Kaolin-reinforced 3D MBG scaffolds with hierarchical architecture and robust mechanical strength for bone tissue engineering.

Three-dimensional mesoporous bioglass (3D MBG) scaffolds with mesoporous structures and highly interconnected macroporous networks are considered as ideal biomaterials for skeletal tissue applications. However, their inherent brittleness and poor mechanical strength greatly hamper their performance and clinical application. Here, using a modified polyurethane foam (PU) templating method with utilization of kaolin as binder, a new facile method for preparation of 3D MBG scaffolds with excellent mechanical strength, mineralization ability and desirable cellular response is proposed.
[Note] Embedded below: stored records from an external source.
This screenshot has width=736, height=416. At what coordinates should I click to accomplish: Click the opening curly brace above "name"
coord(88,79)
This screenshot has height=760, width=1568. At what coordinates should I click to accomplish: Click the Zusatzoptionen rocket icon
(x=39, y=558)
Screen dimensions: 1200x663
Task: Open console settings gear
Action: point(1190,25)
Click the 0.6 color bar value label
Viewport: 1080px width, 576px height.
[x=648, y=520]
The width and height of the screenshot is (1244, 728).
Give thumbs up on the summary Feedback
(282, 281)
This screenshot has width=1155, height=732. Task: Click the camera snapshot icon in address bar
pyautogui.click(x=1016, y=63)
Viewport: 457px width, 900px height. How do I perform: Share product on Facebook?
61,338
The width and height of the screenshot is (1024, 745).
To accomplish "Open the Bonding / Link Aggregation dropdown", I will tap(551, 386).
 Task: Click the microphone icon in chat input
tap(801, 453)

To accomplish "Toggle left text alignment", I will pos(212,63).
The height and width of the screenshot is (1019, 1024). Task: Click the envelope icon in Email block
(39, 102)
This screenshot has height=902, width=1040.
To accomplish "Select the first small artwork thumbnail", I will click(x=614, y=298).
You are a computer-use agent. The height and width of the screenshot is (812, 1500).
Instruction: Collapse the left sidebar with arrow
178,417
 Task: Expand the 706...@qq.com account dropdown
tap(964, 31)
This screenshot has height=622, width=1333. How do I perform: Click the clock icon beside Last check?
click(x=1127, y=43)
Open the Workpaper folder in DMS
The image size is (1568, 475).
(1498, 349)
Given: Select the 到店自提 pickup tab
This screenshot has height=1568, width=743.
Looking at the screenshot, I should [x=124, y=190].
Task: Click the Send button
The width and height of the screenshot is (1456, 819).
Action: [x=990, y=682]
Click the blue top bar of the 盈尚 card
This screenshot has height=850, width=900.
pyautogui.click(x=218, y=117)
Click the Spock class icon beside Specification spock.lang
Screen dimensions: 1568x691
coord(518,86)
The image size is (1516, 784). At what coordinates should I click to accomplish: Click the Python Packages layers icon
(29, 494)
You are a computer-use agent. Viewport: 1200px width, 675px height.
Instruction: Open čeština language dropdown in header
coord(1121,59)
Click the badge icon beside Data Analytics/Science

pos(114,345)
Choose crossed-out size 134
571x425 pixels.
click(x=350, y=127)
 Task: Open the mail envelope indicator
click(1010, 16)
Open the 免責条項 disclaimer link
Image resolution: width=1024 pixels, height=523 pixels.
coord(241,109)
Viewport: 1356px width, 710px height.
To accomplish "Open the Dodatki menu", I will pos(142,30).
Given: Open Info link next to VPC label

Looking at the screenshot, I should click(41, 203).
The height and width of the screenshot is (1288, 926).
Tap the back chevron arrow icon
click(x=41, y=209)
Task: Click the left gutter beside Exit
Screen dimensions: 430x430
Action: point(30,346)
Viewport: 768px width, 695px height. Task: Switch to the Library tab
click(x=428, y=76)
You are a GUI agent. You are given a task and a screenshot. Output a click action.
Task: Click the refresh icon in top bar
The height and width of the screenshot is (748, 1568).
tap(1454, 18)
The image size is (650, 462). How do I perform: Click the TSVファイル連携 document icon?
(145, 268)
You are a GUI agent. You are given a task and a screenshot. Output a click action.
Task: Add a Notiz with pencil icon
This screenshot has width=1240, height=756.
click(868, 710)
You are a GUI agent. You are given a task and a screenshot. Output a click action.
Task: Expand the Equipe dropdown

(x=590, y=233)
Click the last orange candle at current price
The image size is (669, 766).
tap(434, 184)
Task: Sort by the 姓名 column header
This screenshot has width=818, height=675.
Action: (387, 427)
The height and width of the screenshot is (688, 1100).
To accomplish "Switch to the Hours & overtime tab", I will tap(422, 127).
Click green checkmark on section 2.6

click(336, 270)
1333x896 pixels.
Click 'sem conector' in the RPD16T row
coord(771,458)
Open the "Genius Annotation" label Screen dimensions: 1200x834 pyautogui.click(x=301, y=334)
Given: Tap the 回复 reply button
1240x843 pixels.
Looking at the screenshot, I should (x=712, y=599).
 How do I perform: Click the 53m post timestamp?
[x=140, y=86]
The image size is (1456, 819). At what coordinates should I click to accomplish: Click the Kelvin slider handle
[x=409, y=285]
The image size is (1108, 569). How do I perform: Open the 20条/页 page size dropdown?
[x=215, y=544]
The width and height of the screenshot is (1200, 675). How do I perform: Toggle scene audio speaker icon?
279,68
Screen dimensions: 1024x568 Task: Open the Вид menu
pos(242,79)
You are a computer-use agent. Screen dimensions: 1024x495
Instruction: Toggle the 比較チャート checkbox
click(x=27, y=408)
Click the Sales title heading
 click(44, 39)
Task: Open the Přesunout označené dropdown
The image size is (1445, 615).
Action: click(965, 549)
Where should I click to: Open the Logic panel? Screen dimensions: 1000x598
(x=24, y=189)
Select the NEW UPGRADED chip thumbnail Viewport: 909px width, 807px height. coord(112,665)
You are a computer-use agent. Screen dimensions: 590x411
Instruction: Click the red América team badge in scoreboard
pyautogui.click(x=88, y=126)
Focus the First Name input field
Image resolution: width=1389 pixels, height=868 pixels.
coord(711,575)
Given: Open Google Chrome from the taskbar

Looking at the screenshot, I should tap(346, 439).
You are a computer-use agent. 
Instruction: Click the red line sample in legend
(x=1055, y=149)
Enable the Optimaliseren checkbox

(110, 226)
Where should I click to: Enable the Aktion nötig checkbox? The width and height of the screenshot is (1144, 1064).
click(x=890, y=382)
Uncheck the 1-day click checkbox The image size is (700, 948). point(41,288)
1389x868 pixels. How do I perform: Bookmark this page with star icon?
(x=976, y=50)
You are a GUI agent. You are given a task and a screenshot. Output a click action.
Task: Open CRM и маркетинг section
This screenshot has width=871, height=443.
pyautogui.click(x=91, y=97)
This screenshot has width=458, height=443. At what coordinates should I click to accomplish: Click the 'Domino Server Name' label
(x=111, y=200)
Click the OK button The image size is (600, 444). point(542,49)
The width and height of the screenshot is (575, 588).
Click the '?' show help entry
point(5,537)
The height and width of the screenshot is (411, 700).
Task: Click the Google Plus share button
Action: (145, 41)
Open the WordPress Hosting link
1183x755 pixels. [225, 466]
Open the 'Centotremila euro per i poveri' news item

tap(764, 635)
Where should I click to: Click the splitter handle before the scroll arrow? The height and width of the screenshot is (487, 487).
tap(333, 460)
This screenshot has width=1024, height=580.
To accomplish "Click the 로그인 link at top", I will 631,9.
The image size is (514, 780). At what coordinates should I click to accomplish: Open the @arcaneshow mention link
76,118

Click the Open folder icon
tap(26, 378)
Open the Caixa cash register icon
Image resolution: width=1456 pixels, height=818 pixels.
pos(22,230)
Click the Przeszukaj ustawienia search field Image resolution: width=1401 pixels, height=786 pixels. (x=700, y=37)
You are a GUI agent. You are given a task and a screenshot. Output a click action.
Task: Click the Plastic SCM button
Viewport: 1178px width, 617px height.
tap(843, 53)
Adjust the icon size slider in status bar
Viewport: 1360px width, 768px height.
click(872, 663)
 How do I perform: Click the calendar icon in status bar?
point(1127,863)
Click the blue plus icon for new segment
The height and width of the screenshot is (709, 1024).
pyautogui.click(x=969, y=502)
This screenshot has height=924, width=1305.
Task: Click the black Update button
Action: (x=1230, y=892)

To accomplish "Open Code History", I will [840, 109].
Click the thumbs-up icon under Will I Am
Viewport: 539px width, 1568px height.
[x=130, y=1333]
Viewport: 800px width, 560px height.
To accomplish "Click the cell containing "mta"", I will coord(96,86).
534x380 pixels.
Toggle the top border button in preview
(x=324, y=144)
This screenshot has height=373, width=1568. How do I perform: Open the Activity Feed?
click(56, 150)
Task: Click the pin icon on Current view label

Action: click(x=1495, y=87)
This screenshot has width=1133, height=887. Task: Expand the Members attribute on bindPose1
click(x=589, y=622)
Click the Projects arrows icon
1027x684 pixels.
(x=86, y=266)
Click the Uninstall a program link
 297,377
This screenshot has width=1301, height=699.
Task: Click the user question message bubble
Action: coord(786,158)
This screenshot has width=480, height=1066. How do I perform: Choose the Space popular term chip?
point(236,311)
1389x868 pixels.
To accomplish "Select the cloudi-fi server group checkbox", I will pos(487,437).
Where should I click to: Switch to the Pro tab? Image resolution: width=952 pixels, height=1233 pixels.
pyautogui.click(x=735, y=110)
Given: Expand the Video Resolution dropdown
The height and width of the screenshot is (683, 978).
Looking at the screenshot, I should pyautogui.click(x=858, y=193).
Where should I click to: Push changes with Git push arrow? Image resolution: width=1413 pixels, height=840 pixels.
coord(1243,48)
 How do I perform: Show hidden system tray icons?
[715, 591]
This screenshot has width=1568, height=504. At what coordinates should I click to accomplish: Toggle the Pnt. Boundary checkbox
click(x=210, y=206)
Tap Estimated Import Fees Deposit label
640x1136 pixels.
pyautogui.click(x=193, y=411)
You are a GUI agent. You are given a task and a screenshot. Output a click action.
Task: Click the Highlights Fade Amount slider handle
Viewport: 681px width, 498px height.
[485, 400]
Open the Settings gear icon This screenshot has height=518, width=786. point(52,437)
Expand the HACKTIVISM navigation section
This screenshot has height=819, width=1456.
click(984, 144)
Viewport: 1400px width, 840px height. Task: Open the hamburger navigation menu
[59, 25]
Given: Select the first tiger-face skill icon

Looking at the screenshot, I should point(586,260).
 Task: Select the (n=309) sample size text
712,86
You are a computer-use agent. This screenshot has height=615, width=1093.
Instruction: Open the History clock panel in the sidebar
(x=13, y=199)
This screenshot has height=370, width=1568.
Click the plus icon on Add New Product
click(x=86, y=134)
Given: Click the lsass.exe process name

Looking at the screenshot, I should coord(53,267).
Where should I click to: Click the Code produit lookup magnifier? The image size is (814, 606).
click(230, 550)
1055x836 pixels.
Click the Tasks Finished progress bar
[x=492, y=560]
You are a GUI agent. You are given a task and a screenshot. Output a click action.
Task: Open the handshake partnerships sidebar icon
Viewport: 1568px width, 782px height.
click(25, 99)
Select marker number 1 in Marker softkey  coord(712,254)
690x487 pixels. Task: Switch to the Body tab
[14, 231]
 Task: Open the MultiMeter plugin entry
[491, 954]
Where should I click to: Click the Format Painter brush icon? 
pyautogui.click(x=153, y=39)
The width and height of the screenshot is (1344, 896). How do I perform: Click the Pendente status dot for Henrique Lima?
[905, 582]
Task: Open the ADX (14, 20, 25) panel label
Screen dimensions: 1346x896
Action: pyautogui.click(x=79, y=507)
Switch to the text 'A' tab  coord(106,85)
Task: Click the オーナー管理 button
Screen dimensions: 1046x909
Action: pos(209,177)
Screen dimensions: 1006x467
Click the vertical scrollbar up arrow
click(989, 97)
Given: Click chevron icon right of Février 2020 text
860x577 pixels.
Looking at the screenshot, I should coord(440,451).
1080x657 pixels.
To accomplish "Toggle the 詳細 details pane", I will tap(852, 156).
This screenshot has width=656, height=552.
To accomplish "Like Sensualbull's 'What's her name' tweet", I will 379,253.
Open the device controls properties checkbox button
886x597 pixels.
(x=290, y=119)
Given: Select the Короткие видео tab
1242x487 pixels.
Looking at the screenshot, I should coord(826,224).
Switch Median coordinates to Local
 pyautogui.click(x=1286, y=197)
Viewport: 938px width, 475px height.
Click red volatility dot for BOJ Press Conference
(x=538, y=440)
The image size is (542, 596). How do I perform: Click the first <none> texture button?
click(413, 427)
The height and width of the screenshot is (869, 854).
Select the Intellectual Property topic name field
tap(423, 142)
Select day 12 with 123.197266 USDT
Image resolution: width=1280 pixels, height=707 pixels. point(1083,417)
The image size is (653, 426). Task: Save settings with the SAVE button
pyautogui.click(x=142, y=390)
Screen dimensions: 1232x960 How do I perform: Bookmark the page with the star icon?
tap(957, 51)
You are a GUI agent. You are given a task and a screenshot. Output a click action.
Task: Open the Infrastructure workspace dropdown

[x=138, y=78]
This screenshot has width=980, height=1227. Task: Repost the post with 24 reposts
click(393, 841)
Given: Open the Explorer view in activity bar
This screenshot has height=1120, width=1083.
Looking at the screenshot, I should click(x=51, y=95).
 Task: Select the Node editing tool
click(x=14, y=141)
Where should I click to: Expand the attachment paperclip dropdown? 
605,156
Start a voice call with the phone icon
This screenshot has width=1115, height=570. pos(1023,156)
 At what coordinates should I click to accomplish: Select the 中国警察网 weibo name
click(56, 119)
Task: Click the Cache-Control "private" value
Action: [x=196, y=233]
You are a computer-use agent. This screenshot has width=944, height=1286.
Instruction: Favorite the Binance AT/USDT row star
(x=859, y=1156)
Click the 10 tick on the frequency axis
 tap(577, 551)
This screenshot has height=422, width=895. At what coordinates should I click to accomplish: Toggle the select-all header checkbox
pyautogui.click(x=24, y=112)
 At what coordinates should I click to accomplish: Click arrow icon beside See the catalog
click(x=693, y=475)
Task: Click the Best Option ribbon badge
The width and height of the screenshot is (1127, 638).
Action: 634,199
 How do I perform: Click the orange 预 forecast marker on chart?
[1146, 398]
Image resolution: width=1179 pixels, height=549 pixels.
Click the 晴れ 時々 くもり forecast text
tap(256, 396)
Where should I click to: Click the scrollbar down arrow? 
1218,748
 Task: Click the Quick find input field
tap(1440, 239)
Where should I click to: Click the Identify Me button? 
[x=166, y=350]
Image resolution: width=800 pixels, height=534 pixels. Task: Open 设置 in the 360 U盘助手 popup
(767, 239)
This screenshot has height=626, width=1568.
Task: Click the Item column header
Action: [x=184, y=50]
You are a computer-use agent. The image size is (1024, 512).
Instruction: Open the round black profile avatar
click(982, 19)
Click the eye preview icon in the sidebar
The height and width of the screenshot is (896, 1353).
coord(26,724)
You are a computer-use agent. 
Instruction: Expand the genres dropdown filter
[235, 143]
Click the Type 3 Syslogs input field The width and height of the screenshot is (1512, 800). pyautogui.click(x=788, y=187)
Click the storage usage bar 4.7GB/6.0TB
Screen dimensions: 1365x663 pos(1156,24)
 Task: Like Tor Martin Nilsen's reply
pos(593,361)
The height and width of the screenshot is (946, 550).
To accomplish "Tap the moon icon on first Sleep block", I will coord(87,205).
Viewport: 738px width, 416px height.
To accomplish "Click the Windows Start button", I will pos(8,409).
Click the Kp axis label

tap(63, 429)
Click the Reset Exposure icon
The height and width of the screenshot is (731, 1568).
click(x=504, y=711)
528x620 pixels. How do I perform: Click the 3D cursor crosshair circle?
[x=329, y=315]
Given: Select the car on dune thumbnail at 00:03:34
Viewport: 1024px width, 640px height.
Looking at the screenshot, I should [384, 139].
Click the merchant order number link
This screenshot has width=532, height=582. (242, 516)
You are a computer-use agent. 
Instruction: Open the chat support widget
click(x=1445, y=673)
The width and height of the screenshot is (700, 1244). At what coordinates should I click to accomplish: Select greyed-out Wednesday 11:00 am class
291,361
The developed hybrid MBG-XK (where X refers to the final dry weight of kaolin in the scaffold) scaffolds with 85% porosity exhibited a high compressive strength from 2.6 to 6.0 MPa with increasing content of kaolin (5-20%), about 100 times higher than that of the traditional PU-template MBG scaffold. With the addition of kaolin, the MBG-10K scaffold exhibited a more stable and desirable pH environment, and an enhanced protein adsorption capacity. Furthermore, with rat bone marrow stromal cells as a model, in vitro cell culture experiments indicated that, compared with MBG, the prepared MBG-XK scaffolds possessed comparable cell proliferation, penetration capacity, enhanced cell attachment and osteogenic differentiation, especially for MBG-10K.